Nonetheless, only a small portion of travelers actually have firsthand experience with the airline. For all of 2013, Virgin America carried a total of roughly 6.2 million passengers. Southwest Airlines, by contrast, was responsible for transporting 108 million passengers last year. Even though Virgin America has expanded its route network over the years, recently adding Dallas-Love to its roster of destinations as one example, the carrier still only serves 13 U.S. metropolitan areas. What’s more, many of its connections come up short in the convenience department. For instance, Virgin America has service to both Austin and Las Vegas, but if you want to book a flight between the two cities with the airline, you’ll have to fly by way of San Francisco.
There has been plenty of skepticism about whether or not Virgin America can have a successful run in the U.S. marketplace. “I’m surprised it has survived this long, given the huge losses accumulated to date,” Scott Hamilton, managing director of aviation consulting firm Leeham Co., said in 2012. “I don’t really see a place in the market for Virgin America.”
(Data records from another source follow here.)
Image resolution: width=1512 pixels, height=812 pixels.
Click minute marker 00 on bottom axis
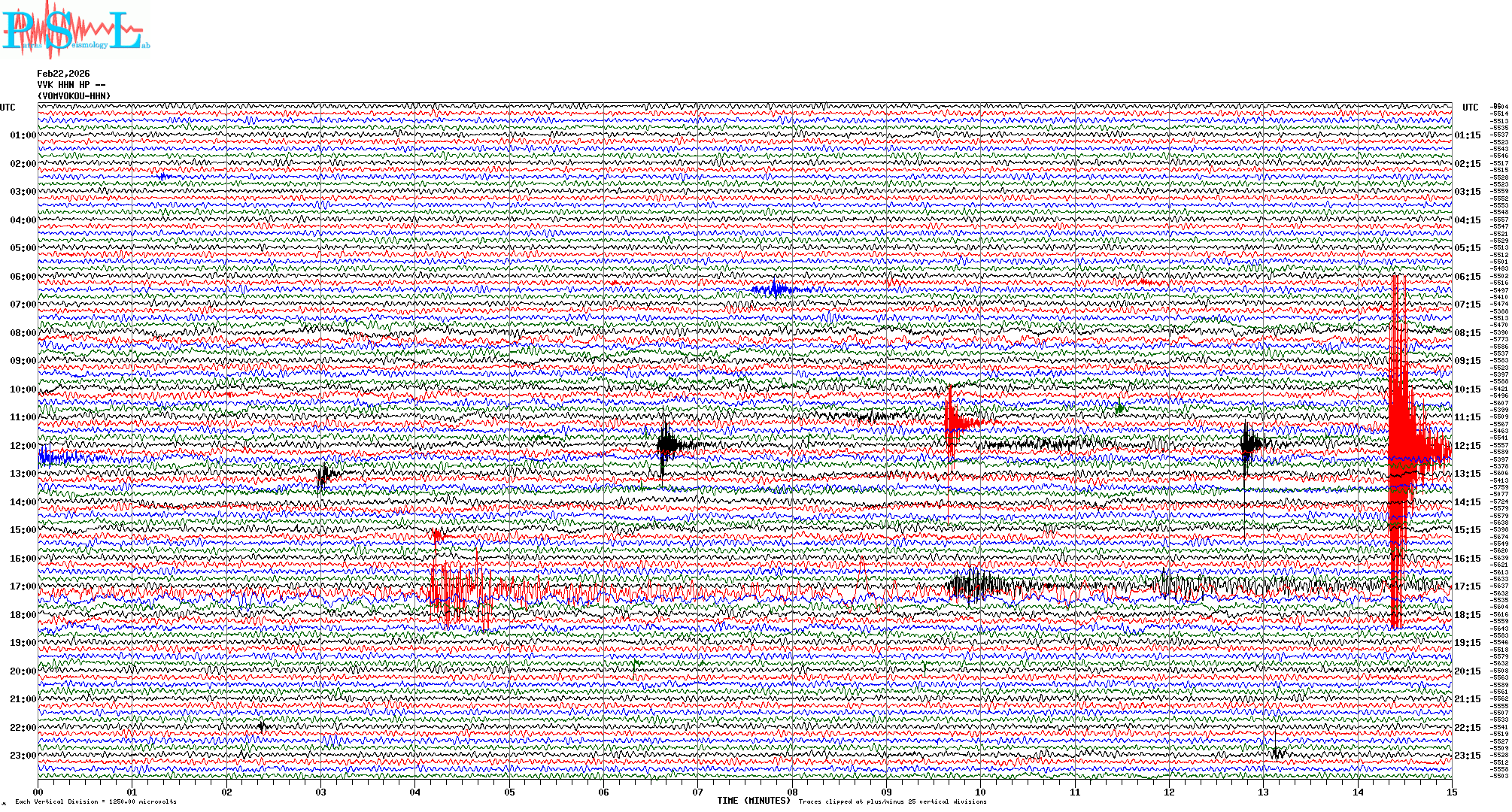(x=38, y=792)
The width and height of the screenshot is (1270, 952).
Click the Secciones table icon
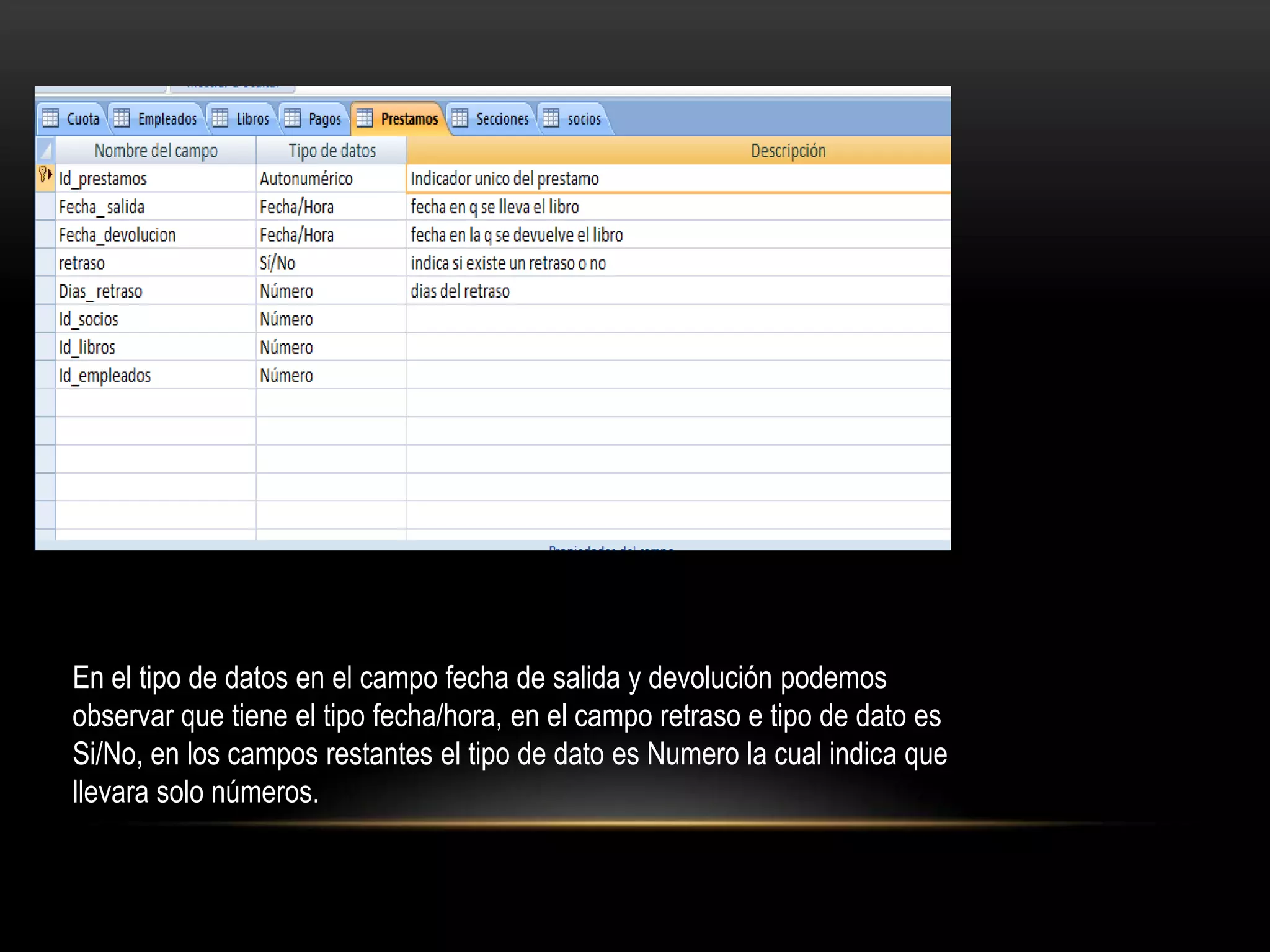tap(460, 118)
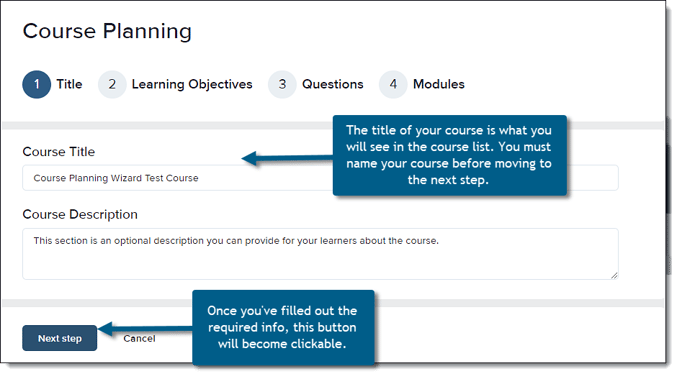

And yet the airline is alive and apparently doing quite well today, with an IPO planned for this week. As Businessweek and others have noted, the timing of the public offering couldn’t be better: The Virgin America IPO is taking place at a high point for the airline business, with strong demand and cheap fuel prices helping carriers to pull in record profits. Speaking of which, after a long string of quarters noting loss after loss, Virgin America has been in the black of late as well, recording a net profit of $60.2 million through the first nine months of 2014, up from a loss of $4 million for the same period the year before.
In its planned IPO, Virgin America is expected to sell more than 13 million shares starting at a price of $21 to $24. Should investors buy in? That’s a gamble. Airline stocks have had an extraordinary run in 2014, but there’s no telling if the upward trajectory will continue. We just hope that at some point, more travelers get to fly on what sounds like a pretty terrific airline.